Con el estallido de la revolución, el destino de los dos perfumistas mencionados fue dispar: Ernest Beaux huyó del país a través del Ártico y se estableció en Cannes. A Auguste Michel las autoridades bolcheviques le extraviaron el pasaporte y no pudo abandonar Moscú, donde lo tuvieron un tiempo fabricando jabones para el ejército. Con el nuevo régimen, las grandes empresas perfumistas privadas fueron nacionalizadas y dedicadas a fabricar productos de higiene personal de primera necesidad. Entre ellas, las dos más importantes eran Brokar, que pasó a llamarse Jabonería Estatal nº 5 y más tarde Nuevo Amanecer, y Rallet, rebautizada como Jabonería Estatal nº 4 y después Libertad. Cuando se unificaron todas las empresas del sector bajo una única entidad se le dio el muy poético nombre de Trust Estatal de la Industria Procesadora de Grasa y Huesos, conocido por la menos chirriante abreviatura TeZhé. 

Fragancias para los Romanov

Ya instalado en Cannes, en 1920 Beaux recibió en su laboratorio la visita de Coco Chanel, que quería un perfume para acompañar su nueva colección de ropa. El perfumista le dio a oler diez muestras, numeradas. Y la diseñadora eligió la nº 5. Como era un producto para la nueva mujer moderna, no quiso ponerle uno de los nombres románticos que se estilaban entonces y lo bautizó con el número que llevaba la muestra. Unos años después, Michel fue convocado en Moscú para crear un perfume soviético y de sus propuestas salió el llamado Moscú Rojo. Ambas fragancias tenían muchos elementos en común, ya que partían del aroma para los Romanov en el que habían participado ambos perfumistas.

La historia paralela de ambas fragancias que propone el autor permite asistir a una singular confrontación cultural y olfativa. Lo anecdótico sirve para explicar un cuadro mucho más amplio, que además se enriquece con jugosas historias como la de la némesis de Coco Chanel en el bando comunista. Polina Zhemchúzhina, era una ardiente revolucionaria y esposa del ministro Viacheslav Molotov (sí, el que en sus años mozos dio nombre al famoso cóctel incendiario a base de gasolina). A esta mujer la pusieron al frente del TeZhé, pero como era judía y además tenía algunos amigos extranjeros, acabó siendo víctima de las purgas estalinistas y pasó unos años en el gulag, pese a lo cual no perdió nunca su férrea fe política. 

Si me permiten la ironía, a los muchos motivos que explican el colapso de la Unión Soviética, podríamos añadir el mal gusto para bautizar fragancias. Con el fervor revolucionario pasaron de tener nombres como Rosa Blanca, Capricho de Tatiana o Ambrosía, a llamarse Moscú Rojo, Héroe del Norte o Espiga Dorada, y conforme avanzaba el estalinismo la cosa fue a peor: Pioneros, Tanque o Triunfo del Koljós. ¿Cómo no va a acabar colapsando un sistema político incapaz de poner unas gotas de ensueño en el nombre de un perfume? 

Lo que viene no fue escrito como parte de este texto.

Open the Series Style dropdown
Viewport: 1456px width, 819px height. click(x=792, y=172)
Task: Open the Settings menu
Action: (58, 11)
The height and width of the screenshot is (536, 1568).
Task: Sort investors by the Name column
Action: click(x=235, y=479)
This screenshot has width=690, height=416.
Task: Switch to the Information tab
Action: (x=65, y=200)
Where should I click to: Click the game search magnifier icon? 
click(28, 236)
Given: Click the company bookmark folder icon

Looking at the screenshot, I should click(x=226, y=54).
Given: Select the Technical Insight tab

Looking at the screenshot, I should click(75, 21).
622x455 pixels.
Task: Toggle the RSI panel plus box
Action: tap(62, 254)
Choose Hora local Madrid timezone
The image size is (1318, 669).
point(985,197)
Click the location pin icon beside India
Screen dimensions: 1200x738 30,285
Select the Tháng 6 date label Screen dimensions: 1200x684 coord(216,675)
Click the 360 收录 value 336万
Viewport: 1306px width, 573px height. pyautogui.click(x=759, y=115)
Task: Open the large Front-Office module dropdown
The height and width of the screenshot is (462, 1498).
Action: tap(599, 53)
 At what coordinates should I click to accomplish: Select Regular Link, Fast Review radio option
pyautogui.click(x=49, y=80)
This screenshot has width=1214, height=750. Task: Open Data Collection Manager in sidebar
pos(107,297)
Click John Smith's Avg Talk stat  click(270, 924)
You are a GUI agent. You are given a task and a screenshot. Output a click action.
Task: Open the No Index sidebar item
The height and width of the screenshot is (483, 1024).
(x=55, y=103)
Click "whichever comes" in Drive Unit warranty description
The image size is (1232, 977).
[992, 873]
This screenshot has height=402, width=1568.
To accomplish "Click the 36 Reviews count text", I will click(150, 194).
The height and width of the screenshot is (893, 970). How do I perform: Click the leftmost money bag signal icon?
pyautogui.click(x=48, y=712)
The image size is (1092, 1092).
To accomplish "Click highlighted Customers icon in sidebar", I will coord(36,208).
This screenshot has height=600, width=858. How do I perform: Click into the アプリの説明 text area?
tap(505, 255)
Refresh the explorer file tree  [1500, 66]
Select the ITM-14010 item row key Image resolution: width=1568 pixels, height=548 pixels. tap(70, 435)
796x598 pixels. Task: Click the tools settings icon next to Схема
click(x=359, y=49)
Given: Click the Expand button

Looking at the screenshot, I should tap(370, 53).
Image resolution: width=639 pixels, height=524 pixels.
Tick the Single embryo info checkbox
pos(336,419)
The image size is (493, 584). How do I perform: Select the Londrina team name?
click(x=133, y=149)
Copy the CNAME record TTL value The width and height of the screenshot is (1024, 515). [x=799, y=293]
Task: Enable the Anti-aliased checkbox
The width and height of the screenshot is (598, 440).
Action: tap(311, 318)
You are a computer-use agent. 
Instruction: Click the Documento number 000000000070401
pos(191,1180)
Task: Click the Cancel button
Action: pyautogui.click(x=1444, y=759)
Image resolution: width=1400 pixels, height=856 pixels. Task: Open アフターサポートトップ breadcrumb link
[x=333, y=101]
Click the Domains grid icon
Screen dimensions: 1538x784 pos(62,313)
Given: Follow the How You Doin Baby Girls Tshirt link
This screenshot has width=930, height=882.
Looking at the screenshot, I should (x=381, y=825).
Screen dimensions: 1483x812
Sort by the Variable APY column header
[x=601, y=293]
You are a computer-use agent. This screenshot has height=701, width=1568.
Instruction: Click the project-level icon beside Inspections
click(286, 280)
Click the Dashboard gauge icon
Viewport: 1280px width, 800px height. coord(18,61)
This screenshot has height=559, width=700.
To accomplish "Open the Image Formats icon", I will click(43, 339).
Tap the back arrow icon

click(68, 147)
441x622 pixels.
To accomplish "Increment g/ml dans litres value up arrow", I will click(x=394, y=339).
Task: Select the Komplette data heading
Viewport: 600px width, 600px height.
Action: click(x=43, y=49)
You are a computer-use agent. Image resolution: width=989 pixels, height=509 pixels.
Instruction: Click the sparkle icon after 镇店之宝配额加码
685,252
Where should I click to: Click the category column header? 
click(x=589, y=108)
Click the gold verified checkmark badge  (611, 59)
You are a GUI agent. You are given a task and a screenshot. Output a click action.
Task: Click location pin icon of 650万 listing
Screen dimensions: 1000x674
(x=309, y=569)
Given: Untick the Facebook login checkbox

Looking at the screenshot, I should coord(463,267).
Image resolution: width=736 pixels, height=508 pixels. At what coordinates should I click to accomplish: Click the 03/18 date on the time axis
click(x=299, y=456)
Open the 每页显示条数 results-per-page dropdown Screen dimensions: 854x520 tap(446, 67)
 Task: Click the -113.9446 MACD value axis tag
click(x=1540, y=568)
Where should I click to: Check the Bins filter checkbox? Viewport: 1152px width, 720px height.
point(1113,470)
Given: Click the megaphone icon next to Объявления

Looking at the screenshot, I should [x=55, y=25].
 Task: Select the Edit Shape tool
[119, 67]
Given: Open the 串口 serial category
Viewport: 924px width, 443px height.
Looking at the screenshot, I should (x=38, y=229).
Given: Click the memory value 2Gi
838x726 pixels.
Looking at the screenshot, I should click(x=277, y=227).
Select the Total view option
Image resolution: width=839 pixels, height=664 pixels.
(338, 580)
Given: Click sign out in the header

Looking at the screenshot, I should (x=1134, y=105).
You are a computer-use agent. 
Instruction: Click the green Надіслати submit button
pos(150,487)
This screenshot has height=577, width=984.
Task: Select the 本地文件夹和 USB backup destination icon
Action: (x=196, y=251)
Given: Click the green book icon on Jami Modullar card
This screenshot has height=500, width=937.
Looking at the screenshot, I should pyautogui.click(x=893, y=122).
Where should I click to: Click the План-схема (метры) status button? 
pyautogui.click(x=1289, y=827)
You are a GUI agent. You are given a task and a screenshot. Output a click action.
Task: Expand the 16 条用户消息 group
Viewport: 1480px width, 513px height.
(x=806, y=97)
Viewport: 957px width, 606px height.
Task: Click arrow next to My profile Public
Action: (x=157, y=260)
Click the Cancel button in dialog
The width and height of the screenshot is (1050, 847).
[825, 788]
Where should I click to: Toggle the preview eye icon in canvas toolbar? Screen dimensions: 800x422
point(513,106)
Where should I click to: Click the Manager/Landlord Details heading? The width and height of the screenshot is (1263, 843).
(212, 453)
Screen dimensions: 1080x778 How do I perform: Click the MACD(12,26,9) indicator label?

Chanel nº 5 mantiene hoy su posición de fragancia más icónica del mundo occidental. Moscú Rojo dejó de fabricarse tras la desaparición de la URSS. Pero solo durante un tiempo, porque en seguida llegó la nostalgia de los viejos tiempos comunistas y, ya bajo un sistema capitalista -más bien oligárquico- volvió a ponerse en venta. 

Para concluir, a modo de bonus track: entre las muchas curiosidades que cuenta el libro destaca la de que el artista ruso Kazimir Malévich (el de Cuadrado negro y Blanco sobre blanco) diseñó en la década de 1910 el maravilloso frasco de la fragancia Norte: tenía forma de iceberg, coronado por un tapón con un oso polar.